The study followed 6,000 British teens over the course of about five years. It found that students who tested well tended to drink more often than students who performed poorly academically. Higher academic performers were also more likely to engage in marijuana use.

That doesn't mean other students weren't drinking. In fact, the study showed that while higher-testing students drank more often, lower-testing students were less cautious and drank dangerously. They were more likely to take greater risks or engage in binge drinking that could lead to medical crises.

Researchers weren't sure why there was a difference in the way various students approached drugs or alcohol. They did suggest a few reasons why more intelligent students might engage in alcohol consumption more frequently than their counterparts. One reason, said researchers, is that the higher-testing students might become bored more often or easily and use alcohol or pot as entertainment. Researchers also noted that students who tested high might integrate well with older groups of peers; when hanging out with such peers, they might drink more to fit in.

What can American parents learn about teen drinking and drug use?

Experts note that the same trends are seen among teens in America, though the variation in youth approach to drugs and alcohol doesn't become as apparent until teens reach college ages. Even so, the study findings are important because they point out that parents can't rely solely on academic accomplishment as a way to know whether teens are struggling with substance abuse disorders.
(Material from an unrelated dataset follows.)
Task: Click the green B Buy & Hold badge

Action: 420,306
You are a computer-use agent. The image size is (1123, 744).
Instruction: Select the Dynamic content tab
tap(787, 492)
Here are a few other myths that might lull parents into believing their teen isn't using drugs or alcohol.

  • My teenager is too smart to use drugs or drink. Rationally, almost any teenager in modern American can list a number of reasons not to use drugs or alcohol. Most of them have been involved in school awareness programs since elementary school. Unfortunately, reasonable thought isn't what leads teens to experiment with drugs or alcohol.
  • I know what my teenager does all day; he or she doesn't have time for substance abuse. Frighteningly, teens can gain access to drugs and alcohol at school or during other activities that you might think are safe. Even if you think you know where your teen is and what he or she is doing, you don't always have 100 percent certainty.
  • My teenager and I have a strong relationship, and he or she would tell me about a drug or alcohol abuse problem. Even in the most open and loving homes, people hide drug or alcohol abuse for many reasons. That's true for adults as well as teenagers. Your teen might think the use is under control, might not see it as a big deal or might be too ashamed or scared to tell you. If they have become addicted, they might not be thinking rationally enough to tell you.
  • My teenager hangs out with great kids, so there's no peer pressure. Even good kids experiment, and since drugs and alcohol are common experimental factors for teens, even the best crowd can get involved.

Does teen drug or alcohol use matter if it doesn't impact academics?

You might be tempted to gloss over teen drug or alcohol abuse because your child is still doing well in school or participating normally in other activities. However, occasional drug use now could develop into addiction later, which means the problem has only worsened once academics are effected. 

Teen drug and alcohol use is also illegal, and letting your teen continue with it can lead to severe consequences in the future. Even if your teen only experiments briefly with drinking or drugs, if he or she is caught it could create implications for college admissions, scholarships and even a long-term criminal record.

As a parent, it's important to communicate regularly with your teen and be aware of what is going on in his or her life. Don't just take the report card's answer for whether your teen is doing well.